Sistem Monitoring Dan Kontrol Terdistribusi Berbasis Smart HMI Dan Mikrokontroler Bare-Metal Pada Purwarupa Simulator Iradiator Gamma Tipe 4
Distributed Monitoring and Control System Based on Smart HMI and Bare-Metal Microcontroller in Type 4 Gamma Irradiator Simulator Prototype
DOI:
https://doi.org/10.31224/7555Keywords:
Irradiator Simulator, Nextion HMI, Arduino Mega, Safety Interlock, Industrial Automation, Bare-Metal Control, Radiation DosimetryAbstract
The development of automation technology in Type 4 gamma irradiator facilities requires reliable monitoring and control systems to ensure operational efficiency and safety from potential radiation exposure hazards. This study aims to design and implement an automated monitoring and control system on an irradiator simulator prototype based on a distributed Human-Machine Interface (HMI). The system adopts a bare-metal control architecture using the Arduino Mega 2560 microcontroller as the deterministic logic processing center, integrated with a 10.1-inch Nextion Intelligent Smart Display as an independent visual interface unit.
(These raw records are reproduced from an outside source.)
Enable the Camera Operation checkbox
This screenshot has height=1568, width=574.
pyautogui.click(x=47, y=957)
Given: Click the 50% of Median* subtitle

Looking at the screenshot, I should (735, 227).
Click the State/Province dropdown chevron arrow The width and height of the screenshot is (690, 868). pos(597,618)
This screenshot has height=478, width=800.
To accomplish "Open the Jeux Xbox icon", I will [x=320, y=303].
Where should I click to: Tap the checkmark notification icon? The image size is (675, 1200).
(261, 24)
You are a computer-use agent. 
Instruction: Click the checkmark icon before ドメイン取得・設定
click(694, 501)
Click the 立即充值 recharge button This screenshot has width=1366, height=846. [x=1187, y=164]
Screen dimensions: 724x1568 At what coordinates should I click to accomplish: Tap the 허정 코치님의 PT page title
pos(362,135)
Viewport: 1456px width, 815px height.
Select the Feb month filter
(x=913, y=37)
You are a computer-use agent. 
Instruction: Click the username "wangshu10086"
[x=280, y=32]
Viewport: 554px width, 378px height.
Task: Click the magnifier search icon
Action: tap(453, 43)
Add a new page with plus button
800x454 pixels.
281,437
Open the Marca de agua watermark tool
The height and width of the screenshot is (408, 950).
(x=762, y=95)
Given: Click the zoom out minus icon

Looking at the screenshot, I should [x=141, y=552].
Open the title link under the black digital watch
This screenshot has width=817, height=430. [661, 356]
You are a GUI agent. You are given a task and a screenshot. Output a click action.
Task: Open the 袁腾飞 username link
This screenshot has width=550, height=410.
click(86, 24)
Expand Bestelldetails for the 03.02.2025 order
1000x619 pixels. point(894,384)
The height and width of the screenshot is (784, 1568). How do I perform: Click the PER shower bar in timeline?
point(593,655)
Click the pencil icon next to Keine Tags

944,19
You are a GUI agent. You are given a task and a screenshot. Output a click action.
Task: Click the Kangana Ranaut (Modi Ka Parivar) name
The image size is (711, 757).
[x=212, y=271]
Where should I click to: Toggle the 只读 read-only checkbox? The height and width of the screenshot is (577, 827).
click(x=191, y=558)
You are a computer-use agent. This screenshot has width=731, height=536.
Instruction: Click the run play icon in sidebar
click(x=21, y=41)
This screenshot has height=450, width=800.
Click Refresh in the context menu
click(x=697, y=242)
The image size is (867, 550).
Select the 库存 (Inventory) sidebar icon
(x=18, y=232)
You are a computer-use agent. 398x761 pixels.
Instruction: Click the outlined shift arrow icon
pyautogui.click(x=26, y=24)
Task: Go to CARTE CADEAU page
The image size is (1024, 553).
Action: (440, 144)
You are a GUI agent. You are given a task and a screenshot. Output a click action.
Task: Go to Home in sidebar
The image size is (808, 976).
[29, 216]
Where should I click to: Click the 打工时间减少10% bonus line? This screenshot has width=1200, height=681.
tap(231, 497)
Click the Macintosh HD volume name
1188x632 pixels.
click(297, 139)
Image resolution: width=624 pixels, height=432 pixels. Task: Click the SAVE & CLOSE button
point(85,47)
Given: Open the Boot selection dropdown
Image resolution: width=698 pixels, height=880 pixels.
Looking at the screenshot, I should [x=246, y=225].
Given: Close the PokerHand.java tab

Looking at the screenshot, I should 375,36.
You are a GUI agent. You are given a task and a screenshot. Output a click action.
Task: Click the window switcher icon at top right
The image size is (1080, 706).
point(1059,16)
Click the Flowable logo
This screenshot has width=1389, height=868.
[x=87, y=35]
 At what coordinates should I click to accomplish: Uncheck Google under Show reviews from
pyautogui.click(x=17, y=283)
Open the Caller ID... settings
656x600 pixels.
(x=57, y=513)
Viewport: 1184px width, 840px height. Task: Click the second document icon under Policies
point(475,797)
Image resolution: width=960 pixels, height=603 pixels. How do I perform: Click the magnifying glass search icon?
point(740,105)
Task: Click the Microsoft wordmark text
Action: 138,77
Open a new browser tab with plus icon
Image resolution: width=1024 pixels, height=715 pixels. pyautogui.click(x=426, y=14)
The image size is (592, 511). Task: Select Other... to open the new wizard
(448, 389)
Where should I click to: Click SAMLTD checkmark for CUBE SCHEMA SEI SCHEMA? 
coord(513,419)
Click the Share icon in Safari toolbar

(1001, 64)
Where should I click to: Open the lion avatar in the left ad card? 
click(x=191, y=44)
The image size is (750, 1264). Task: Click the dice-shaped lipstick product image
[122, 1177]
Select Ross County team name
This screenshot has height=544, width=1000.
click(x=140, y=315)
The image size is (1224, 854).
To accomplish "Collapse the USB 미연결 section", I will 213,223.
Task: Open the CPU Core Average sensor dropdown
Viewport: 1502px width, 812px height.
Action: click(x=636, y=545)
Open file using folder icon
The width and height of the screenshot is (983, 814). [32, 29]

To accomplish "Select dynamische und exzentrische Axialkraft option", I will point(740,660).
This workload isolation is designed to relieve the microcontroller from graphical rendering tasks and logarithmic decay floating-point computations by implementing a static dose rate approach (5.203 Gy/sec), thereby allowing processor capacity to focus entirely on mechanical actuator synchronization and emergency response (safety interlock). Data communication between devices is executed using a hexadecimal instruction protocol via UART serial communication. Test results indicate that the HMI interface can present mechanical status updates, accumulated dose calculations, and operational percentages in real-time without latency or packet loss at 9600 bps. The irradiation time distribution algorithm proved precise in executing conveyor and source rack stepper motor actuators with a duration deviation of less than 2%, supported by a passive rotary table mechanism with an 8.8-second 360° rotation period that guarantees dose uniformity (DUR close to 1). In emergency testing scenarios, the safety interlock mechanism responded deterministically by cutting off current to the solenoid (fail-safe) and activating an automatic safeguarding routine (emergency overdrive) in less than 7 seconds to return the simulator to a safe position. Overall, the developed system proved stable, responsive, and highly feasible as an educational automation demonstration tool for nuclear facilities based on safety culture.